Grafana

z4j ships five Grafana dashboards in deploy/grafana/. They are plain JSON files, schema-compatible with Grafana 10.4+, and they work against any Prometheus that is scraping the brain’s /metrics endpoint.

Dashboards

File	Title	Purpose
`z4j-overview.json`	z4j — Brain overview	First stop. Stat panels for agents online, brain RSS, DB pool utilisation, deadlock rate. Task throughput by final state. Task duration p50 / p95 / p99. Queue depth by project. Background-task error flags. Swallowed exceptions by module.
`z4j-tasks.json`	z4j — Tasks	Tail latency or failure rate climbing? Open this. Stacked task throughput by state, failure-rate ratio, full duration heatmap, top-10 failing / slow (p99) / by-volume / retried task names.
`z4j-agents.json`	z4j — Agents and commands	Agent + worker counts per project. Command dispatch flow by status and action. Late-result counter (tuning signal for `Z4J_COMMAND_TIMEOUT_SECONDS`). Live WebSocket connection count. In-memory state by subsystem.
`z4j-notifications.json`	z4j — Notifications	Send rate by channel type and status. Failure-rate table (per channel, red rows are channels currently failing). Cooldown skip rate per trigger. 24h channel mix donut. Blocked-by-SSRF / host-lock rate.
`z4j-scheduler.json`	z4j-scheduler	Only relevant when the scheduler companion is deployed. Leader status, fire throughput by terminal state, fire latency p50/p99 against the §23 SLI budget, tick drift, per-schedule top-N.

Each brain dashboard exposes a $project template variable (multi-select, all by default) so multi-tenant deployments can scope panels to a single project without editing JSON.

Importing

Manual

Grafana, Dashboards, New, Import.
Upload the JSON.
Pick your Prometheus datasource.
Save.

Provisioned (production)

Mount deploy/grafana/ into the Grafana container and provision a file-based dashboard provider. A complete example sits in deploy/grafana/README.md. Grafana picks up changes within updateIntervalSeconds of a JSON edit, so the dashboards become a normal infra-as-code artefact.

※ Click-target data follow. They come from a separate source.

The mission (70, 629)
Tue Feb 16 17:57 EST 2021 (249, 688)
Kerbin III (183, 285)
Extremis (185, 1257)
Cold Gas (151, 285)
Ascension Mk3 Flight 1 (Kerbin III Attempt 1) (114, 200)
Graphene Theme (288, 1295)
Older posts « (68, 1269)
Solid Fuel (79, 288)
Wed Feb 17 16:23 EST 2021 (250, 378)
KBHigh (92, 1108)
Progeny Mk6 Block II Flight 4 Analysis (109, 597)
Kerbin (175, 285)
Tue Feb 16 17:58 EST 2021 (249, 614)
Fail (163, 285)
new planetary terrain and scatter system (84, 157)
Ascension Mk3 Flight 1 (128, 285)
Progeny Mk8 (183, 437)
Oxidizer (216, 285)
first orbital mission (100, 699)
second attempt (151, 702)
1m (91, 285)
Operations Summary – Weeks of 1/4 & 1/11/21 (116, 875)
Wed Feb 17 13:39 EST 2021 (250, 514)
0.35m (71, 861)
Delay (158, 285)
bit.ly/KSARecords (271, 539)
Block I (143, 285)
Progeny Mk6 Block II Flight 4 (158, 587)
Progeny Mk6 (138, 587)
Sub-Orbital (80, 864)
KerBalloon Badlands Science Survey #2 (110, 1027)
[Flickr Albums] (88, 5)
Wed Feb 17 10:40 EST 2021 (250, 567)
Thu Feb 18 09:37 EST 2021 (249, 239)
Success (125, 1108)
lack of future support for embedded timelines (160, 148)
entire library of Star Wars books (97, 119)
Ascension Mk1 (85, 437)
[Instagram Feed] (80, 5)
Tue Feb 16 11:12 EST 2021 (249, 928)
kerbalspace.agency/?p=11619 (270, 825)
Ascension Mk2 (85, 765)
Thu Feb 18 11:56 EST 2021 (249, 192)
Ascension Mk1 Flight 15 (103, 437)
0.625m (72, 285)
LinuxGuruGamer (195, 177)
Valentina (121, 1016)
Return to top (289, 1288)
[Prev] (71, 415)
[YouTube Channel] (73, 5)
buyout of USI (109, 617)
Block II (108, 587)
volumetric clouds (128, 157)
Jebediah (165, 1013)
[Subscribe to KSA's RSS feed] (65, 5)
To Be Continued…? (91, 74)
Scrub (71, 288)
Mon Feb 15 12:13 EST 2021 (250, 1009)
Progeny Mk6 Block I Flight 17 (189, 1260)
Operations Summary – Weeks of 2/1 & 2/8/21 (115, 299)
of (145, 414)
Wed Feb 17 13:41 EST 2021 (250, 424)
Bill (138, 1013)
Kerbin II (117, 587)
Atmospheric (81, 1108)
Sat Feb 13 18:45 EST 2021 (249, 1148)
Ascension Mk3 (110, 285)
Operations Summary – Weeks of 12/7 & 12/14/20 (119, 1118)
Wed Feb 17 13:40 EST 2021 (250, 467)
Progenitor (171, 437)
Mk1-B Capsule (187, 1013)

For the Kubernetes Grafana Helm chart, drop the JSONs into a ConfigMap and point dashboardsConfigMaps at it.

Prometheus scrape config

Brain (default port 7700, fail-secure metrics auth):

scrape_configs:
  - job_name: z4j-brain
    metrics_path: /metrics
    static_configs:
      - targets: ["brain.internal:7700"]
    authorization:
      type: Bearer
      credentials: "<Z4J_METRICS_AUTH_TOKEN>"

Z4J_METRICS_AUTH_TOKEN is auto-minted on first boot and persisted to $Z4J_HOME/secret.env. On trusted-LAN deployments you can flip Z4J_METRICS_PUBLIC=true and drop the authorization block; the brain logs a loud WARNING at startup naming the risk.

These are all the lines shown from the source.